Esmeralda öffnet Einsam das Herz und den Blick, setzt mit ihm zu Höhenflügen und Gedankenreisen an und ungeahnte Fantasien frei. Sie sammelt mit ihm Geschichten und neue Gefühle. Oder ist es vielleicht umgekehrt? Das Träumen wirft bunte Schatten und das Grau im Leben von Vater und Sohn beginnt zu schillern und zu leuchten. In diesem Licht beginnen sie sich zu sehen und zu erkennen. Und Oma kann endlich Adieu sagen – für immer.

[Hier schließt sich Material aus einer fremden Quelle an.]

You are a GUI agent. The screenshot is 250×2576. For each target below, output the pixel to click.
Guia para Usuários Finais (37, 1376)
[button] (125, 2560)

Martina Montelius hat ein wunderbar dichtes, poetisches, mal absurd-komisches, mal anrührendes Stück geschrieben, das nicht nur von einer wichtigen Annäherung erzählt, sondern auch von der Kraft von Familie und Fantasie. Sie lässt uns hinter die Strenge des Vaters blicken und die Welt mit Einsams Augen sehen. Montelius' erfrischend weise, energische und von den Härten des Lebens unbeeindruckte Figur der Großmutter weiß die richtigen Töne anzustimmen, um Einsam aus der leidvollen Eintönigkeit zu befreien und zu vermitteln. Sie ist ein großer Glücksgriff und zauberhafter Kniff des Stückes. Die Begegnungen, die Großmutter Einsam ermöglicht, machen ihn wach und mutig. Einsam traut sich, dem Vater etwas entgegenzusetzen und seine Welt zu behaupten. So beginnt Unverhofftes: etwas Gemeinsames.

Hinweis:
Für dieses Stück können Aufführungsrechte
an Amateurtheater erst nach der deutschsprachigen Erstaufführung vergeben werden.